Writing Well and Frequently for a Successful Blog
Two of the many ingredients for a successful blog are good and frequently updated content. But what does it really mean to provide good and frequent content?
Good content compels, satisfying the readers’ immediate interests but leaving them hungry for more. Think of a blog post as being like an appetizer: It should whet the appetite, pique the palette, and sustain the diner until the next course arrives. You don’t want to give your readers “annual Thanksgiving dinner” — you want them to come back, come back soon, and come back often.
Blogging is quite a personal, conversational medium, and textual blogs have a strong feel of the author and his or her personality. The first blogs were actually online diaries, and even today, most bloggers choose to use words such as I or my in their blog posts, creating an intimate and open feel — even on corporate blogs. This first-person writing differs dramatically from most corporate communication, which at best refers to the company as our and at worst only refers to the company by its full and official name.
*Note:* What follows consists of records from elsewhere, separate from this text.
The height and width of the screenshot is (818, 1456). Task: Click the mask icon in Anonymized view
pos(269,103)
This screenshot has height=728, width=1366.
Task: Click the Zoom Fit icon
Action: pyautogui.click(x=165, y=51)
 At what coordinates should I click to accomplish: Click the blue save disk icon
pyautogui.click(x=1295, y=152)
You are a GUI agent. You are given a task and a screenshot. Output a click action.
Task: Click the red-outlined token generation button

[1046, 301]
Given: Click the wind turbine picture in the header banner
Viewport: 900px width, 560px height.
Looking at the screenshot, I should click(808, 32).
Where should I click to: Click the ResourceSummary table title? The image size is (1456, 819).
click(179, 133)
Take, for example, one of the McDonald’s blogs, Open for Discussion, which was written by McDonald’s Vice President Bob Langert. In a post on August 20, 2007, Bob wrote:
“We all have one — a pet peeve that we just can’t ditch. I was recently reminded of my #1 pet peeve while reading the latest account of McDonald’s Moms’ Quality Correspondents. They reported that McDonald’s beef is 100% pure USDA-inspected beef. Frankly, I don’t think this should be any kind of big ‘Aha’, and I am amazed that so many people question this established fact.”
Writing in the first person isn’t as easy as it looks (or reads); after all, most people spend years training to write more formally, and commonly produce all kinds of documents in which first-person writing is emphatically not suitable: memos, reports, news stories, invoices, and so on. You may have trouble finding an authentic, genuine voice that really feels comfortable. The best advice is to just practice, practice, practice.
If you’d like your blog to have a casual tone, think of your blog posts as being like letters or emails. Speak directly and simply, as you would in a personal note or letter. Try not to overthink your words, but don’t go right into stream of consciousness (fun to write, hard to read).
A good technique for making your blog posts readable is to read your post out loud. If it sounds close to something you might actually say in conversation, it hits the right tone for a blog post — one with a conversational tone, anyway.
If you make your blog informal and conversational, you still shouldn’t ignore spelling, grammar, and sentence structure. Some bloggers do opt for an unedited approach, but keep in mind that people have more trouble, not less, reading poorly formulated writing. If you have a professional blog, or ever hope to make money from your blog, you definitely need to pay attention to spelling and grammar because these little details influence your credibility. Do your readers a favor — use the grammar and spell-check functions of your word processor — and proofread, too.
Many bloggers like to quote news articles and blog posts, and then expand on them. If you take this approach, make sure that you understand the rules of copyright law when you use someone else’s words — it’s always best to ask permission! For more, read the sidebar “Respecting copyright.”
Although it’s important to update your content frequently enough that your readers don’t assume you’ve abandoned your blog, you also don’t want to inundate them with new content — or worse, force yourself to write mediocre content just to post something.